OCEAN MASTER STORY

世界のプロが選んだHonda

世界で活躍するHonda船外機の
知られざるストーリー

2018.02.23
名匠一族の新たなる挑戦 17

江戸和船「網船」が完成。
その美しい船体は、
ボートショー2018で一般にお披露目!

BF20とのマッチングを試す龍太郎社長。
名勝・草加松原で和船体験のために建造

今回の建造は、埼玉県草加市からの発注で実現した。

国指定の名勝「草加松原」を綾瀬川から和船に乗って鑑賞しようという、参加費無料の体験型観光を草加市では行っている。運航は民間団体の「なかね和舟の会」。そこで使われる船として建造された。

もちろん櫓漕ぎだが、船尾の戸立にはHonda船外機BF20が選ばれ、搭載された。

櫓漕ぎを体験してもらいながら川を下り、上がってくるときは船外機で、という使い方になるのだろう。

船の諸元は、全長9.7m、全幅2.2m、全深(船体中央部)0.89m、吃水0.3mとなっている。

龍太郎社長に完成直後に印象をうかがった。

「以前建造した網船と比べると、全長は全く同じですけど、全幅は40㎝広くなっています。これは13名の定員いっぱいに人が乗船した上で、20馬力もの船外機で走る際の安定性を考慮し、かつ日本小型船舶検査機構(JCI)の規定を踏まえてのことです。結果的に腰の強い船体に仕上がりました」

特にBF20の選択に関して龍太郎社長は、「バックも効くし、旋回性能も良い。船体とのマッチングはベスト」と感想を漏らした。

櫓を漕ぐのは龍太郎社長。この櫓は前方の船ばりに座る稔氏が造り上げた。ウデ(持ち手のあたり)がマホガニー製で、スソ(先端部)は重い樫でできている。
9代目佐野龍太郎社長。「わたしにとって3隻目の和船だったので、大きな苦労もなく建造できました」
駆使された伝統工法

「銅釘の尾返し」というのは、佐野造船所で江戸時代から受け継がれてきた伝統工法のひとつだ。一枚板の外板である上棚の縁に、こべりを合わせるのに駆使される技だ。

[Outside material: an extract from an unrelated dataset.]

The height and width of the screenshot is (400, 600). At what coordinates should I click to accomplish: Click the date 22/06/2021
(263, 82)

こべりから上棚に向かって穿った穴に銅釘を打ち込み、こべりと上棚を密着させる。長い銅釘を使っているので、当然、釘が上棚側に突き出る。それを見事に丸めて納めるのが尾返しだ。龍太郎社長によるその見事な技を動画に納めているので、是非見ていただきたい。

使われている銅釘はすべて龍太郎社長の弟さんで、ともに9代目を担う稔氏が作成した。

稔氏によると使われた銅釘は600本とのことだ。驚くのはこれだけではない。

銅釘の頭を隠したり、ほぞを隠したりするために、随所に0.3mm厚の銅板が貼られているが、そこには小さな鋲(丸釘)が幾何学模様のように打ち込まれている。銅板を貼り、鋲を打ち込んだのは稔氏だが、その数を聴いて驚いた。

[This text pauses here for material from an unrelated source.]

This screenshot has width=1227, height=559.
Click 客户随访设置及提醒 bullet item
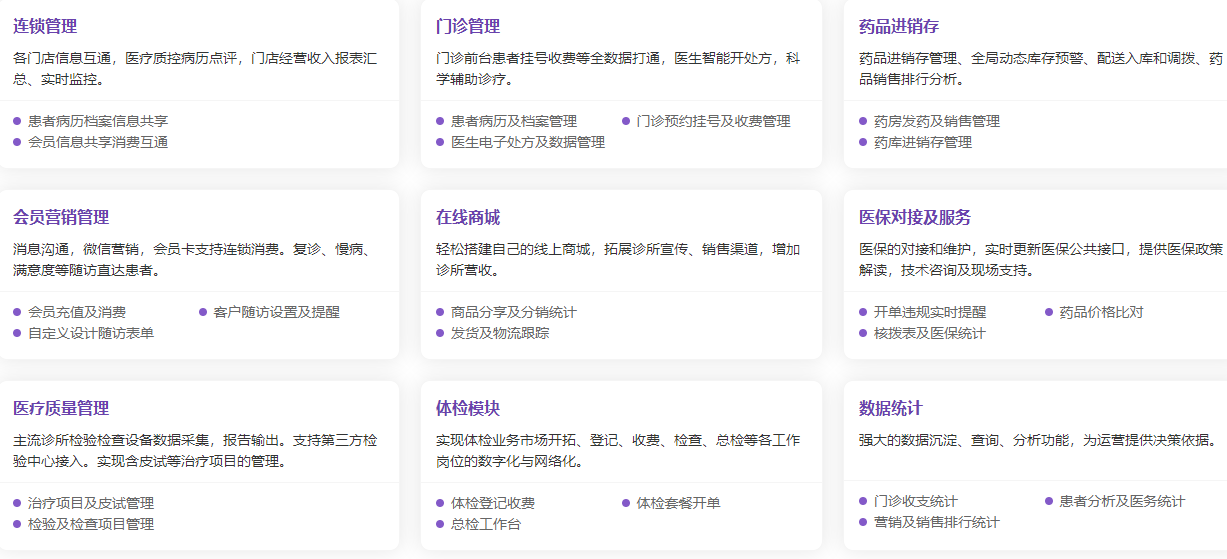click(276, 312)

「鋲は1万本使った」のだそうだ。そしてその作業を「楽しんでやった」と笑顔を見せ、「楽しいですよ、和船の建造は。木造船の原点のようなものですから。それにその船に乗ることも楽しいし。最高ですね」と語る。

10代目の龍也氏も父であり、師匠である龍太郎社長を手伝った。

「日本の伝統的な和船が造られていくのを見ると、水と仲良くするということの意味をあらためて教えられます。それは今、自分で建造しているリグビー(31フィートランナバウト)の建造の参考にもなります」と言う。

龍太郎社長とともに9代目を担う稔氏。「使った銅釘は600本で、銅板に打った鋲は1万本です。でも楽しく建造できました」と笑顔で話す。
櫓を漕ぐ龍也氏。佐野造船所では、全員が櫓を漕げる。
この角度から見る網船の美しさに感動した。一枚板で回り込む上棚の曲線が美しい。
横から見ると、キリッと上を向く水押しに迫力を感じる。